Go back in time only seven years, and social media was an optional marketing extra. Today, it’s possibly the most-significant customer service channel available to your team. Or should that be “customer service channels”? Rather than simply being one facet of the same thing, social media is about a multitude of different ways to interact with your customers. Each brings its own unique advantages, ready to be exploited by the canny customer support team:
Vines have been around for over a year and a half now, which in internet terms is the same as saying “roughly forever”. Yet many companies are still refusing to engage with these looped, six-second video wonders. Partly this may be due to the time-restrictions built-in to the format (after all, 6 seconds isn’t very long), but the effectiveness of a good customer service vine can easily be equal to that of any old media.
A year ago, NatWest created a series of stop-motion vines answering its 20 most-common customer queries. Whenever customers tweeted the brand with one of these 20 questions, instead of getting a copy/paste message they were treated to an animation telling them how to solve their problem. Aside from being a novel way of engaging their Twitter-savvy support base, the vines proved an excellent marketing boost. The team even began branching out into vines designed to answer more ‘unusual’ questions.
- Allows you to be as creative as you like responding to queries
- Cutting edge; shows you’re a company that ‘get’ social media
- Excellent sharing value
By now, Twitter is no longer the new kid on the block, but an old warhorse of the social media world. Since 2007, brands have been aware of the value of a dedicated Twitter account for customer service. But there’s more to Twitter than simply being on standby with a few copy/paste messages. The best brands use it to link with their customers in ways impossible via old media.
Airline JetBlue, for example, are known for their fast-responsiveness to customer queries. Instead of simply apologising for flight delays or posting bland messages, they give each customer a unique reply that suggests the company is really doing something. These replies usually arrive in under an hour. The company are even known to have a ‘crisis team’ on standby just for Twitter, to ensure their response time doesn’t lag on the busiest days. For customers, this creates a quick, safe, reliable and non-frustrating channel for them to deal with the brand directly.
- Essential to any modern customer service team
- Good examples of customer service are automatically in the public domain, showing your brand at its best
- Shows the customer you care for them as an individual
Facebook is still the granddaddy of social media, and a great way to address specific complaints. Like Twitter above, the essence of Facebook customer service is speed. If a customer contacts you at 12:30, ideally you should have a reply up by 12:50 at the latest. Another key factor is personalisation. Just as people using Twitter expecting to be treated as individuals, so do people using Facebook.
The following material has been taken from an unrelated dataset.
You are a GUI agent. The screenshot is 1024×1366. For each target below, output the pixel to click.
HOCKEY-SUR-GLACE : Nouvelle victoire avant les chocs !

Facebook also allows you to keep your customers updated about problems. When Yahoo’s servers crashed badly in December 2013, they used their Facebook page as a transparent means of keeping customers in the loop. Statistics, advice and estimated times for restoring services were all regularly posted, with a team on standby to answer to queries. In short, it was transparent and allowed customers to see the problem being sorted in real-time.
- Essential to any modern customer service team
- Allows you to update customers about issues in real time
- An open forum: examples of great customer service will be seen by millions of people
Google Hangouts have been a part of marketing ever since they were first unveiled. But comparatively few brands have also cottoned on to their potential for customer service. One of the only big names to so far embrace Hangouts from a customer support perspective is Dell. To date, the company has hosted dozens of hangouts, with the theme of each one ranging from general troubleshooting, to demonstrating the solution to highly-technical problems.
For Dell, this meant connecting with customers in a new way, while also boosting their credibility among the tech community. From a customer service perspective, the design of Hangouts also allowed them to visually demonstrate complex solutions, instead of merely describing them. Hangouts aren’t for every company, but for those of you who often have to talk customers through a step-by-step process on the phone, they can be an indispensable tool.
- Still seen as innovative in customer service
- Designed to let you show visual cues/presentations as your reps talk
- The whole Hangout can later be uploaded to YouTube, in effect giving you a video you can immediately link customers with specific problems to
With 73 percent of online adults now using social media, exploring new channels of customer service is essential for any modern business. Different channels bring different advantages; but using a combination will allow you to stay at the cutting edge of customer service, and generate plenty of goodwill among your support base. Current stats report that only 2% utilise social channels for customer services, which is low, but it will be on the rise when brands engage more. According to a recent report 87% of user posts on facebook pages are ignored. Brands need to step-up and engage. Social is a powerful tool that enables businesses to provide customer support and assistance but each channel experience needs to be driven by the same metrics.